Trump's shadow over Europe
Pic.: ecfr.eu
Ever since Donald Trump vowed during his election campaign to end the war in Ukraine quickly, Zelensky and his European supporters have feared abandonment by America. Their dread grew on February 12th, when Mr Trump spoke by phone with Russia’s leader Vladimir Putin, without co-ordinating the details beforehand with Ukraine, and announced that negotiations to end the war would start “immediately”, notes ‘The Economist’.
He later said he might meet Mr Putin in person in Saudi Arabia.
Supporters of Ukraine in the West accused Mr Trump and his entourage of making concessions to Mr Putin without getting anything in return. The Russian stockmarket rose. In global markets the oil price slipped by 3%, reflecting in part an expectation that negotiations could eventually result in the rehabilitation of the Kremlin and the lifting of Western sanctions on Russia’s energy industry and wider economy.
Mr Trump has met Mr Zelensky twice in recent months — in New York in September and in Paris in December — and the two spoke after the call with Mr Putin. But Ukrainian officials say they were not consulted on the timing or the content of the call—a break with the Biden administration’s stated policy of discussing “nothing about Ukraine without Ukraine” (though contacts between the White House and the Kremlin did take place behind the scenes).
Negotiations require direct contacts. But Mr Trump is in effect starting to normalise relations with Russia without obtaining tangible concessions. Indeed, Mr Putin’s spokesman said talks had to involve more than the cessation of fighting; it was necessary to “address the root causes of the conflict”, which in Kremlin-speak means absorbing Ukraine into a Russian sphere of influence.
If anything, it was America that seemed to make the early compromises.
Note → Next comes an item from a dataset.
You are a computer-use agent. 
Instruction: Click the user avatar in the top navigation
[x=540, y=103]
Pete Hegseth, the newly installed American defence secretary, said it was “unrealistic” for Ukraine to return to its international borders, given its territorial losses after Russia’s intervention in 2014 and its full-scale invasion in 2022.
He conceded that “a durable peace for Ukraine must include robust security guarantees to ensure that the war will not begin again”. But he seemed to stymie such guarantees in advance. He suggested that America would do little to provide them. Ukraine would not be admitted to nato. Nor would America send forces to Ukraine to secure any peace agreement. Nor would it allow nato to protect European troops that might be deployed there. Ukraine’s security would be the task of European and non-European troops in a “non-nato mission”.
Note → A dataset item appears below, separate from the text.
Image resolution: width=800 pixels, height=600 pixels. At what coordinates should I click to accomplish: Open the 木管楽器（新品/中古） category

Future support for Ukraine is unclear. Mr Trump seems to be treating a possible agreement on American access to Ukraine’s rare-earth minerals as compensation for tens of billions in past American assistance “with little to show”. Mr Zelensky has suggested that he might agree to grant such access in return for continued aid, but Mr Trump has not yet accepted that.
Mr Trump has long ignored American diplomatic conventions. Despite his unorthodox methods, though, some hope Mr Trump’s aides will shift him towards more orthodox policies.
Even so, the mood among Ukrainian officials has greatly darkened. “I think it will all be decided without Ukraine,” says one. “Ukraine is fucked. And so is Europe, by the way.”